Start of SUPPLIED RECORDS
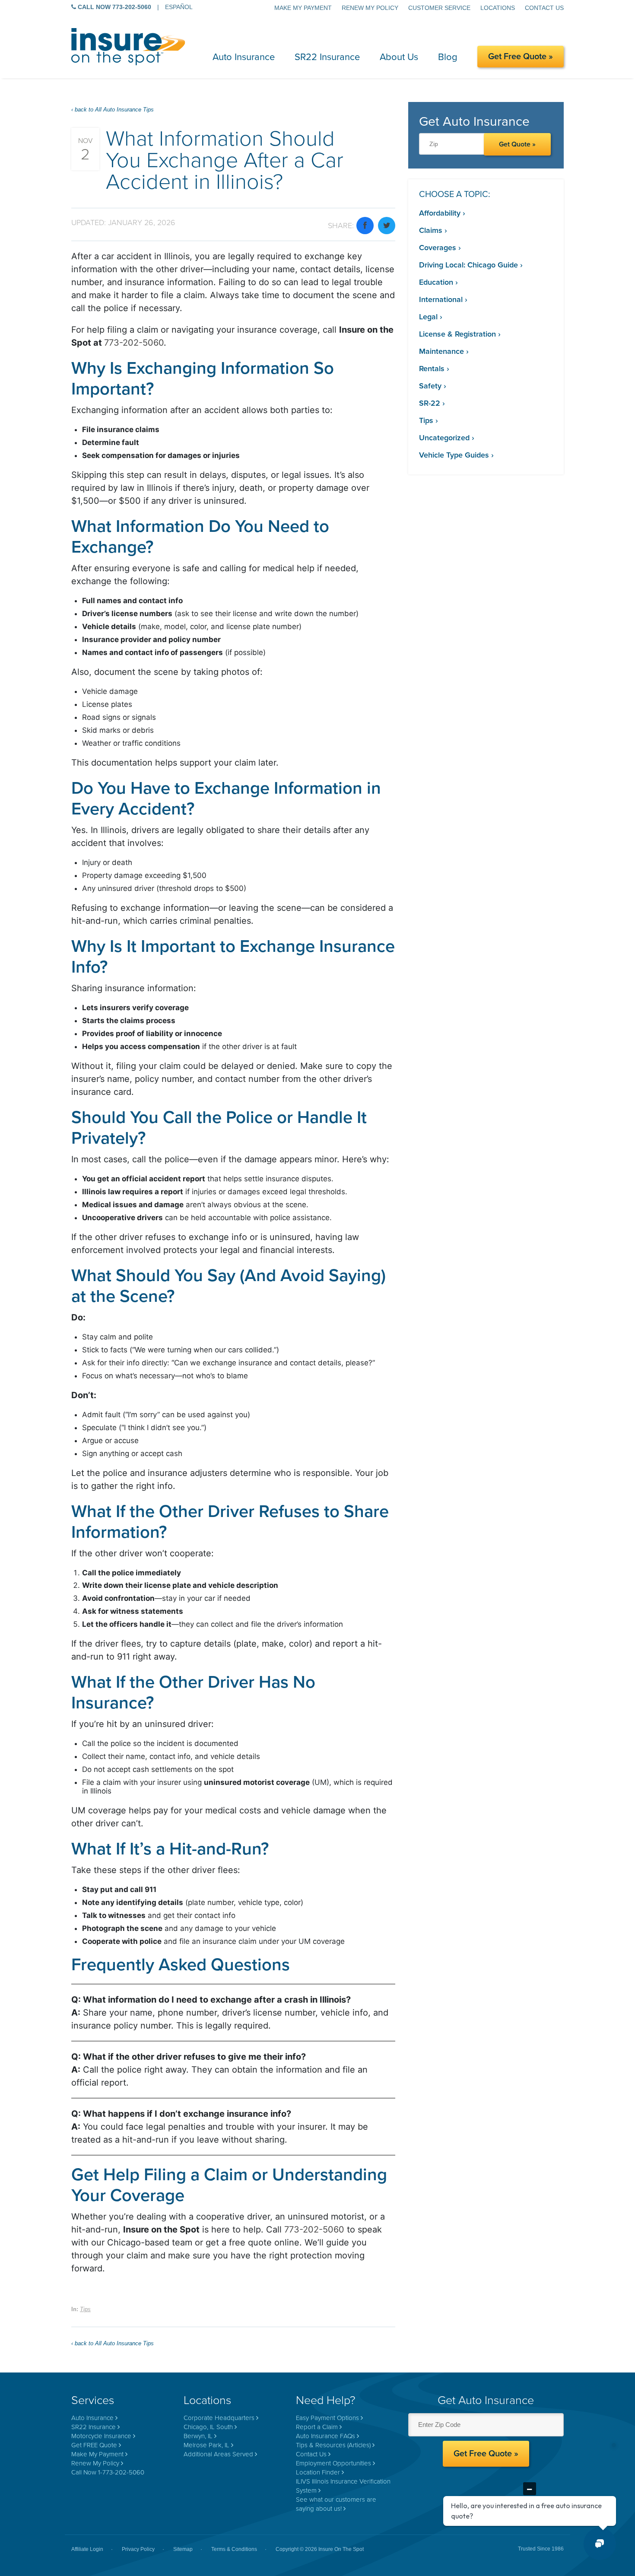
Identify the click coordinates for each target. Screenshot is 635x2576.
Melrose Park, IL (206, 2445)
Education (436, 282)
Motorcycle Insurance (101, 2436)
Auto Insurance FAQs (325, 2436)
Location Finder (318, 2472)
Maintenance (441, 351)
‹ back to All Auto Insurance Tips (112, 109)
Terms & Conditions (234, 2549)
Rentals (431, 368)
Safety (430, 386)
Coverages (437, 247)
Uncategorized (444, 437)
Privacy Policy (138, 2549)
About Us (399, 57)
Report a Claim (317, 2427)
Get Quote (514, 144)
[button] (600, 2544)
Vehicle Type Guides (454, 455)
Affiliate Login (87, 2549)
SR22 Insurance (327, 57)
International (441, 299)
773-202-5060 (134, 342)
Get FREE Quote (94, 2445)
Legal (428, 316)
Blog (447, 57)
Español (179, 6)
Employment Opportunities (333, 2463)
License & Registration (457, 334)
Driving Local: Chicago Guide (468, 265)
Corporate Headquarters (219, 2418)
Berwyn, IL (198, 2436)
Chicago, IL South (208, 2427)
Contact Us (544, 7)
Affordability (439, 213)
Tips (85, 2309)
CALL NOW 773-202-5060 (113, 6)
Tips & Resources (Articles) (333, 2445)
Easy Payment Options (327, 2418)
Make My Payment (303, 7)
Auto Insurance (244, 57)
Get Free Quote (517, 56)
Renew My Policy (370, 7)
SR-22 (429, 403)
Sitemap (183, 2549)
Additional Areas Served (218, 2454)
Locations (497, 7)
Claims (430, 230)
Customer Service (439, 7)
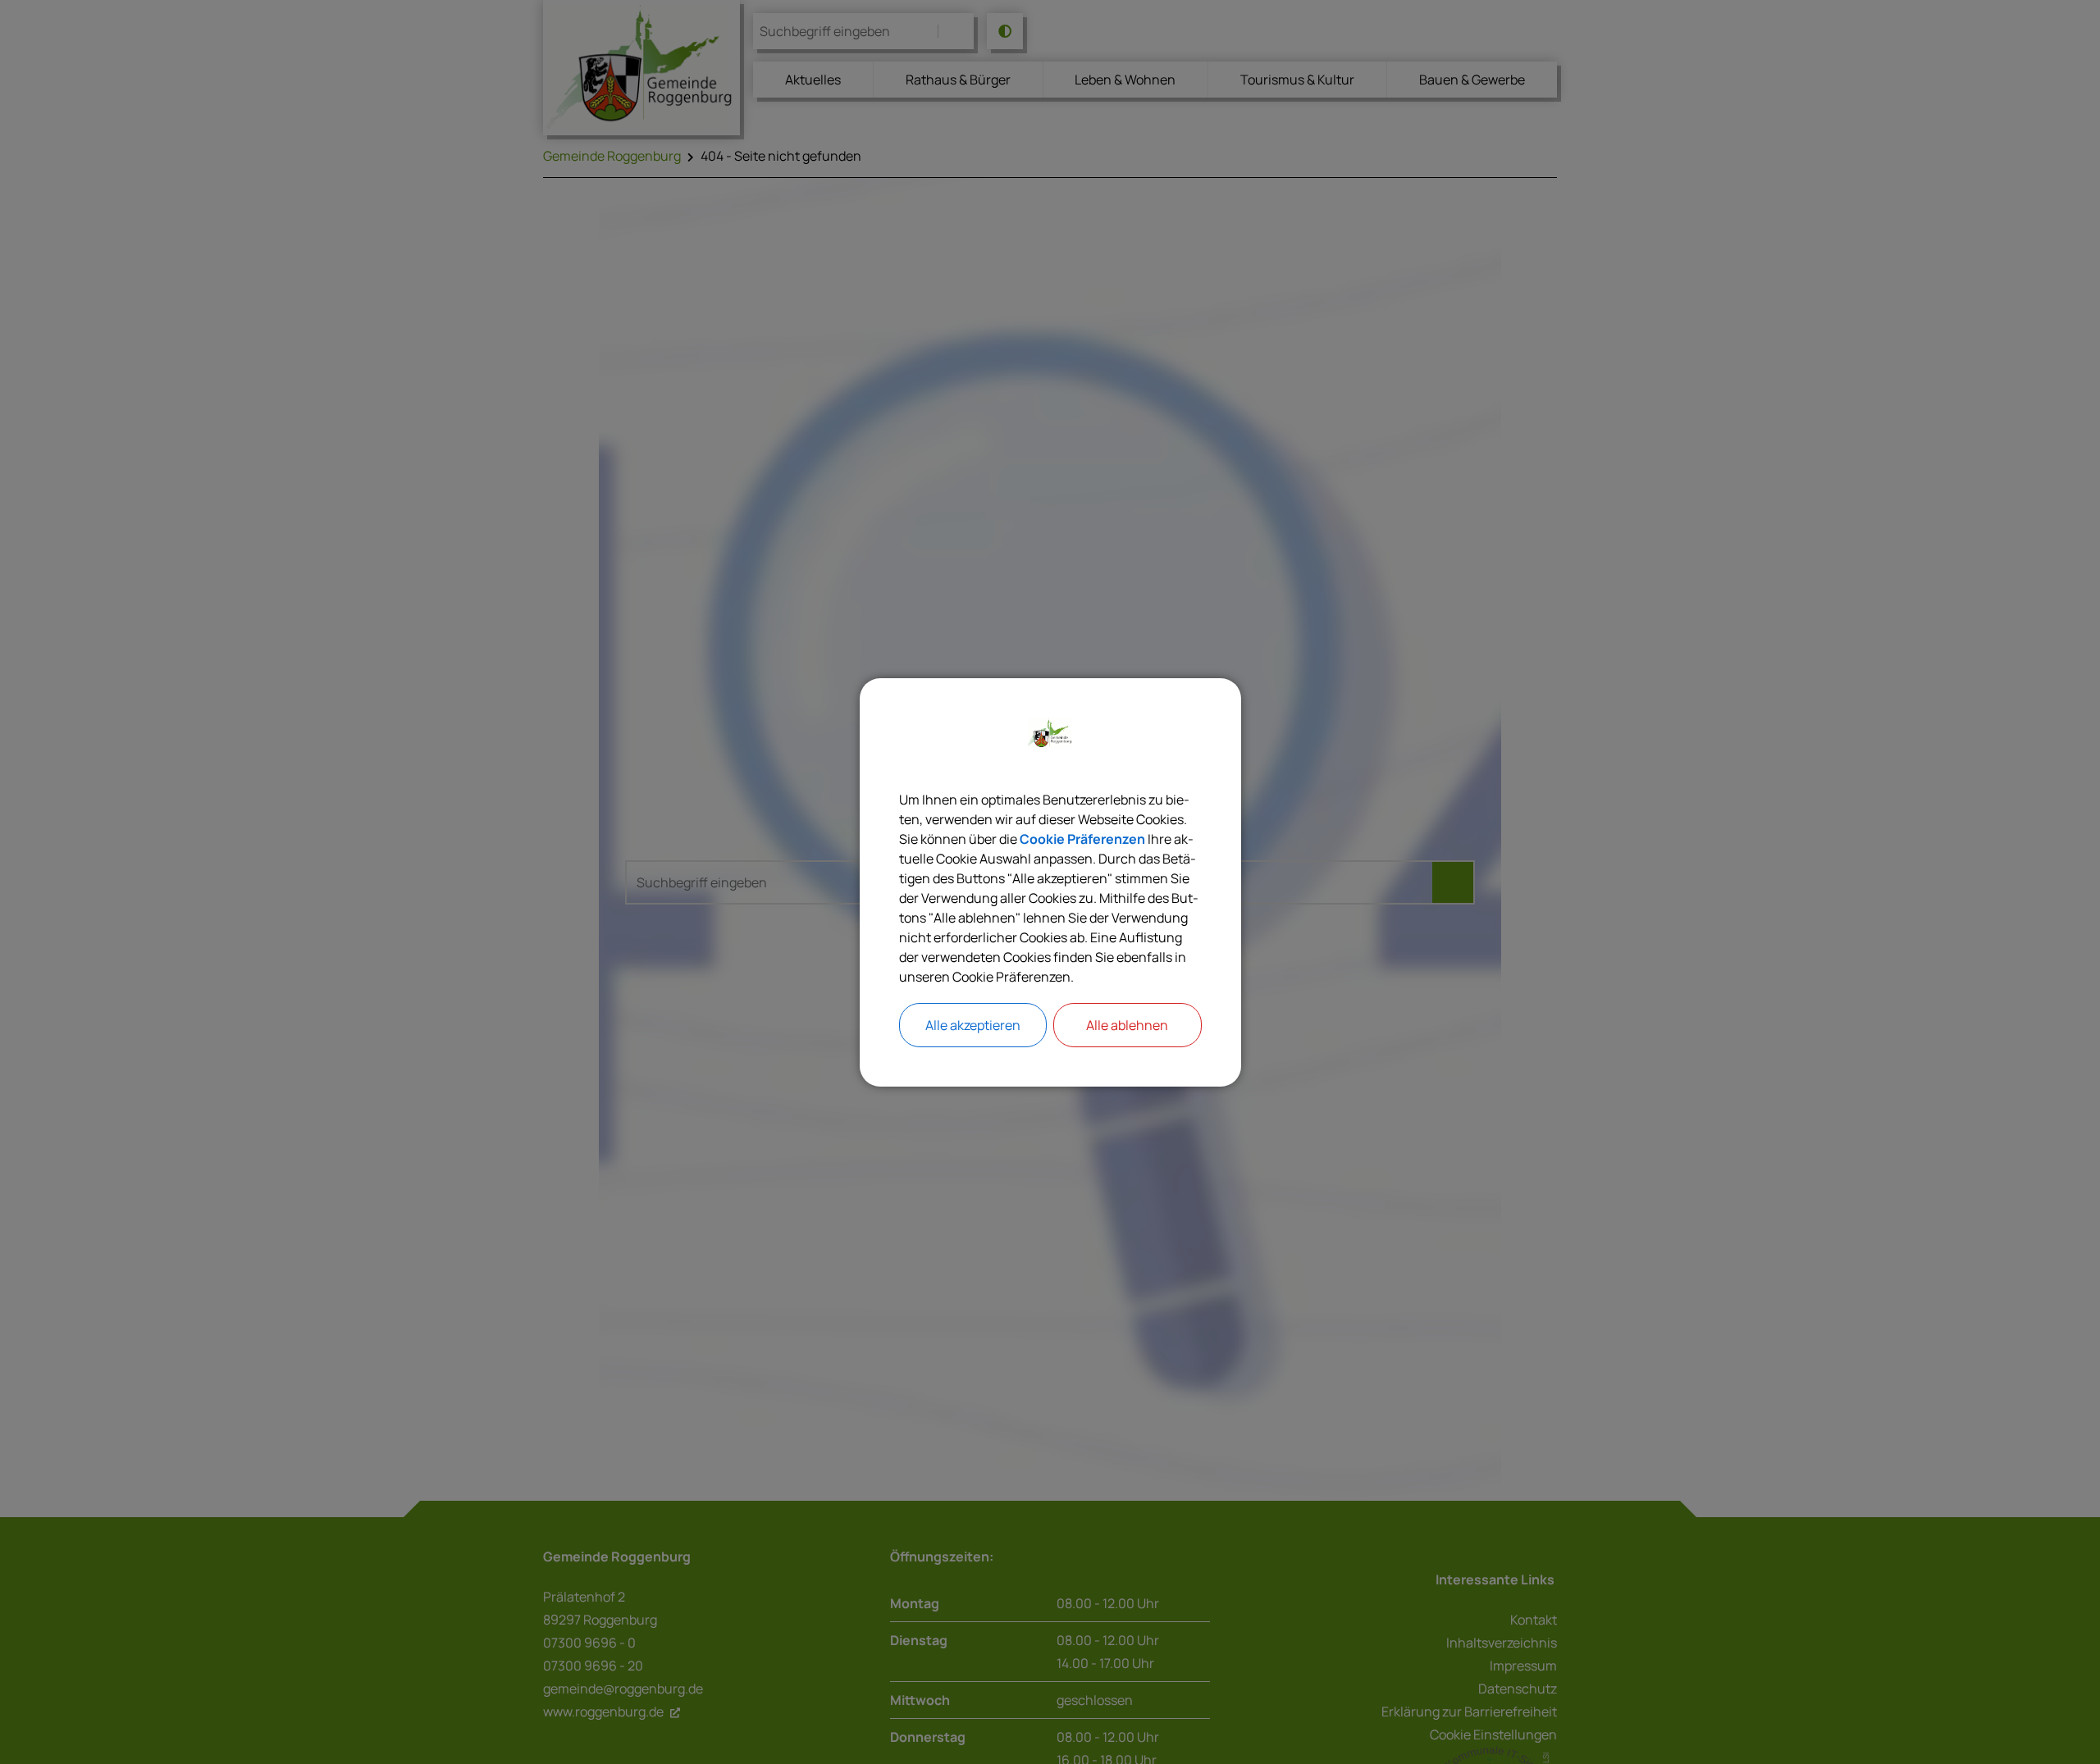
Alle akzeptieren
End of SUPPLIED RECORDS
WORK REQUIRED: Retype the records verbatim, excluding each image they hold.

FINAL ANSWER:
Identify the click coordinates for each target. Screenshot is 635x2576.
Melrose Park, IL (206, 2445)
Education (436, 282)
Motorcycle Insurance (101, 2436)
Auto Insurance FAQs (325, 2436)
Location Finder (318, 2472)
Maintenance (441, 351)
‹ back to All Auto Insurance Tips (112, 109)
Terms & Conditions (234, 2549)
Rentals (431, 368)
Safety (430, 386)
Coverages (437, 247)
Uncategorized (444, 437)
Privacy Policy (138, 2549)
About Us (399, 57)
Report a Claim (317, 2427)
Get Quote (514, 144)
[button] (600, 2544)
Vehicle Type Guides (454, 455)
Affiliate Login (87, 2549)
SR22 Insurance (327, 57)
International (441, 299)
773-202-5060 (134, 342)
Get FREE Quote (94, 2445)
Legal (428, 316)
Blog (447, 57)
Español (179, 6)
Employment Opportunities (333, 2463)
License & Registration (457, 334)
Driving Local: Chicago Guide (468, 265)
Corporate Headquarters (219, 2418)
Berwyn, IL (198, 2436)
Chicago, IL South (208, 2427)
Contact Us (544, 7)
Affordability (439, 213)
Tips (85, 2309)
CALL NOW 773-202-5060 (113, 6)
Tips & Resources (Articles) (333, 2445)
Easy Payment Options (327, 2418)
Make My Payment (303, 7)
Auto Insurance (244, 57)
Get Free Quote (517, 56)
Renew My Policy (370, 7)
SR-22 (429, 403)
Sitemap (183, 2549)
Additional Areas Served (218, 2454)
Locations (497, 7)
Claims (430, 230)
Customer Service (439, 7)
Alle akzeptieren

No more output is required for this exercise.